Spiking neurons are very flexible computational modules, which can implement
with different values of their adjustable synaptic parameters an enormous
variety of different transformations F from input spike trains to output
spike trains. We examine in this letter the question to what extent a spiking
neuron with biologically realistic models for dynamic synapses can be taught
via spike-timing-dependent plasticity (STDP) to implement a given
transformation F. We consider a supervised learning paradigm where during
training, the output of the neuron is clamped to the target signal (teacher
forcing). The well-known perceptron convergence theorem asserts the
convergence of a simple supervised learning algorithm for drastically
simplified neuron models (McCulloch-Pitts neurons). We show that in contrast
to the perceptron convergence theorem, no theoretical guarantee can be given
for the convergence of STDP with teacher forcing that holds for arbitrary
input spike patterns. On the other hand, we prove that average case versions
of the perceptron convergence theorem hold for STDP in the case of
uncorrelated and correlated Poisson input spike trains and simple models for
spiking neurons.

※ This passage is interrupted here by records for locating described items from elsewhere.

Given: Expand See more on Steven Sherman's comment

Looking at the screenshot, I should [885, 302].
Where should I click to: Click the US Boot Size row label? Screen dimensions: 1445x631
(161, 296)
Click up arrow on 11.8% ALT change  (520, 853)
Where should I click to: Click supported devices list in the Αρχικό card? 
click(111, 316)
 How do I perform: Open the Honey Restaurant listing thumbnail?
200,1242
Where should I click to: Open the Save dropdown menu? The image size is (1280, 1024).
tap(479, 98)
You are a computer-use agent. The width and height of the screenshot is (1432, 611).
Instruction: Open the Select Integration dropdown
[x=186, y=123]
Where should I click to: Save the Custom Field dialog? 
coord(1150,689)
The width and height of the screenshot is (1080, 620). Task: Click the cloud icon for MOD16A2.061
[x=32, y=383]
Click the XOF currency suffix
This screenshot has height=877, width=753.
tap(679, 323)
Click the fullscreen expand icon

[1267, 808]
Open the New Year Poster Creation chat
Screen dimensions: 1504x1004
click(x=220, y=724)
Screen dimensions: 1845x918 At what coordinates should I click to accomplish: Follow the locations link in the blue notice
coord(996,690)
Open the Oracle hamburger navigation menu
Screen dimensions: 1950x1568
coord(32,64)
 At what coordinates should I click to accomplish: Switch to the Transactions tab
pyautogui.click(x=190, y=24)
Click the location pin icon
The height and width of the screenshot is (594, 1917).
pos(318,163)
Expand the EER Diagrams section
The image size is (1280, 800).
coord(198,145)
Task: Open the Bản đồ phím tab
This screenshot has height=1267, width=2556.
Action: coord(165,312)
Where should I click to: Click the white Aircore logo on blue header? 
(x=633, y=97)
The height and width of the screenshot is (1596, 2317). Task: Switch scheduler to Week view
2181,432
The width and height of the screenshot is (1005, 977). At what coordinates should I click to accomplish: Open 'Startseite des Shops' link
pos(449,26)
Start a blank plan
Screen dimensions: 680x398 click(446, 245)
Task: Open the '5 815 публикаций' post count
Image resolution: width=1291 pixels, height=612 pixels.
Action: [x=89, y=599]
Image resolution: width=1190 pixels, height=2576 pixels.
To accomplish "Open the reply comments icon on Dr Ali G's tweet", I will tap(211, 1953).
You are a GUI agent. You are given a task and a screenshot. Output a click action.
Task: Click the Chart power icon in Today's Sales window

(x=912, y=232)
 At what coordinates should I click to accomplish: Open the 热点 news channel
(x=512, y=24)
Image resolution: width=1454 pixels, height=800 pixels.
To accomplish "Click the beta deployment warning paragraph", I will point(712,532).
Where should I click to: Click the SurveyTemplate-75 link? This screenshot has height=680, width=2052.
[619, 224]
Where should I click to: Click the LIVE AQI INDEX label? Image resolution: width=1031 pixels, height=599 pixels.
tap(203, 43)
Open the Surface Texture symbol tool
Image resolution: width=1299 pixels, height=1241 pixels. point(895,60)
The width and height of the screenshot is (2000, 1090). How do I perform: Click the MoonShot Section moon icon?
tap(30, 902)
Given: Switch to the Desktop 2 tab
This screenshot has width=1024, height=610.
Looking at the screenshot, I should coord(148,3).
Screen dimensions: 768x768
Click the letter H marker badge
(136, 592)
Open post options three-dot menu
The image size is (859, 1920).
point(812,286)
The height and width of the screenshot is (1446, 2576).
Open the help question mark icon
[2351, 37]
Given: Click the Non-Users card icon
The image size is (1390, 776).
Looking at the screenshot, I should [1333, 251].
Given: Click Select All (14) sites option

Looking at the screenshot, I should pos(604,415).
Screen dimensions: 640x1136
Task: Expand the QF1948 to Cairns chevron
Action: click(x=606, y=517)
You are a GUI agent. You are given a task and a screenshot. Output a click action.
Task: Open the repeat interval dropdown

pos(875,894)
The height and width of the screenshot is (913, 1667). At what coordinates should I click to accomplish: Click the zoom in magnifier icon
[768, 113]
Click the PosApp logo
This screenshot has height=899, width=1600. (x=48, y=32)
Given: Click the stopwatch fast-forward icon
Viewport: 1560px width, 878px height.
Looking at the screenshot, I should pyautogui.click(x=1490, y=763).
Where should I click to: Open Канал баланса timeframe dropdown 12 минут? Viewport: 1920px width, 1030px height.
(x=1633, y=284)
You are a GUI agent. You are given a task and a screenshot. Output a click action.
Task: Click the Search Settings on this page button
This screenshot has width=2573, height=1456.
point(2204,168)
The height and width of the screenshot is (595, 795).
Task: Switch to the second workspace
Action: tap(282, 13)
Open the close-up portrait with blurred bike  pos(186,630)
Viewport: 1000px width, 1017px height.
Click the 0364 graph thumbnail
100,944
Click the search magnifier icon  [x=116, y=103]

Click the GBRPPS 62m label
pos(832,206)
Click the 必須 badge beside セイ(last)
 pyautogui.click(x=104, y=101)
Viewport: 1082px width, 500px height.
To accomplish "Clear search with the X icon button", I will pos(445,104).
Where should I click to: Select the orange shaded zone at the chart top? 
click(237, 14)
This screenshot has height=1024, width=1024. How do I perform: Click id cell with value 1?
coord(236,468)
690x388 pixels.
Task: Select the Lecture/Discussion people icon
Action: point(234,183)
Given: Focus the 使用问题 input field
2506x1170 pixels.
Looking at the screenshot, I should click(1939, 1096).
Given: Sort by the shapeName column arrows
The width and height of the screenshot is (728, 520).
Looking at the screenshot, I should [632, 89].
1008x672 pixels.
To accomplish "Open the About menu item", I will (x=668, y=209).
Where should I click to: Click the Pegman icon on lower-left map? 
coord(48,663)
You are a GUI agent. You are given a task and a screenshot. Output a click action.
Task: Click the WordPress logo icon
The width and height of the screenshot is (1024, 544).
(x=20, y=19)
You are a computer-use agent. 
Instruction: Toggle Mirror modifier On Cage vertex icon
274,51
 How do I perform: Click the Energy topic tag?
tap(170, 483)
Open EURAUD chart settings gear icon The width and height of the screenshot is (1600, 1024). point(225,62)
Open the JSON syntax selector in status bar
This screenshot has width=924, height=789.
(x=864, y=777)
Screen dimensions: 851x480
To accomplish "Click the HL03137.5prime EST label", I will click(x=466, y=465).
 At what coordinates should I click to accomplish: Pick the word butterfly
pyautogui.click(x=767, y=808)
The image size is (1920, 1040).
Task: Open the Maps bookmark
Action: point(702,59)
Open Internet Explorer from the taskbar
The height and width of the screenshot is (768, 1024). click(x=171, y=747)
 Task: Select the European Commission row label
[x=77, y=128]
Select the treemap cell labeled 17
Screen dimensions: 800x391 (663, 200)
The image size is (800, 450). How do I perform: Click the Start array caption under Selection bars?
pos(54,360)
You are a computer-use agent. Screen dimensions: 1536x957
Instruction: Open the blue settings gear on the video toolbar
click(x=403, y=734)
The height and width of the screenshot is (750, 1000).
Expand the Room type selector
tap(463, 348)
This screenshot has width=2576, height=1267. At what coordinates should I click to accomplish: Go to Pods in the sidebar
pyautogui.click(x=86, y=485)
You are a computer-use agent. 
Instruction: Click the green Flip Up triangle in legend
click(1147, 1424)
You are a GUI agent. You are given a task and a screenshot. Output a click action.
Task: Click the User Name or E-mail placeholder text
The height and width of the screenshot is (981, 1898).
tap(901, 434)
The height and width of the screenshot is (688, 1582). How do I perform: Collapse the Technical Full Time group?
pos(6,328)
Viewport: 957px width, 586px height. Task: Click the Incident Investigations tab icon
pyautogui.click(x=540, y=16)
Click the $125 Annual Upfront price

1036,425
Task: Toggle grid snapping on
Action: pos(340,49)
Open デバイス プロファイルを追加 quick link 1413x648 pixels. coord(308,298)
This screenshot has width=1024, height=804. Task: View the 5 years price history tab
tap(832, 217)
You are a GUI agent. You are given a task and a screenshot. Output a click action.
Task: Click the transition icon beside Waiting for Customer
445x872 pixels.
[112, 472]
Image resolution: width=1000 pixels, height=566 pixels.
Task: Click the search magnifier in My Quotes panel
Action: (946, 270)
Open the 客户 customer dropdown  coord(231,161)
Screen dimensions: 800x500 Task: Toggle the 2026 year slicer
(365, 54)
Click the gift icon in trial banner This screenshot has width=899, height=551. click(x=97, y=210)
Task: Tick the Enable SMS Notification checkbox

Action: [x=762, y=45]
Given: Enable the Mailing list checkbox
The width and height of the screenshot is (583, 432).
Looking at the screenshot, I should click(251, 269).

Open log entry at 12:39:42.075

For a wide class of cross-correlation functions of the input
spike trains, the resulting necessary and sufficient condition can be
formulated in terms of linear separability, analogously as the well-known
condition of learnability by perceptrons. However, the linear separability
criterion has to be applied here to the columns of the correlation matrix of
the Poisson input. We demonstrate through extensive computer simulations that
the theoretically predicted convergence of STDP with teacher forcing also
holds for more realistic models for neurons, dynamic synapses, and more
general input distributions. In addition, we show through computer
simulations that these positive learning results hold not only for the common
interpretation of STDP, where STDP changes the weights of synapses, but also
for a more realistic interpretation suggested by experimental data where STDP
modulates the initial release probability of dynamic synapses.

**Reference:** R. Legenstein, C. Naeger, and W. Maass.
What can a neuron learn with spike-timing-dependent plasticity?
*Neural Computation*, 17(11):2337-2382, 2005.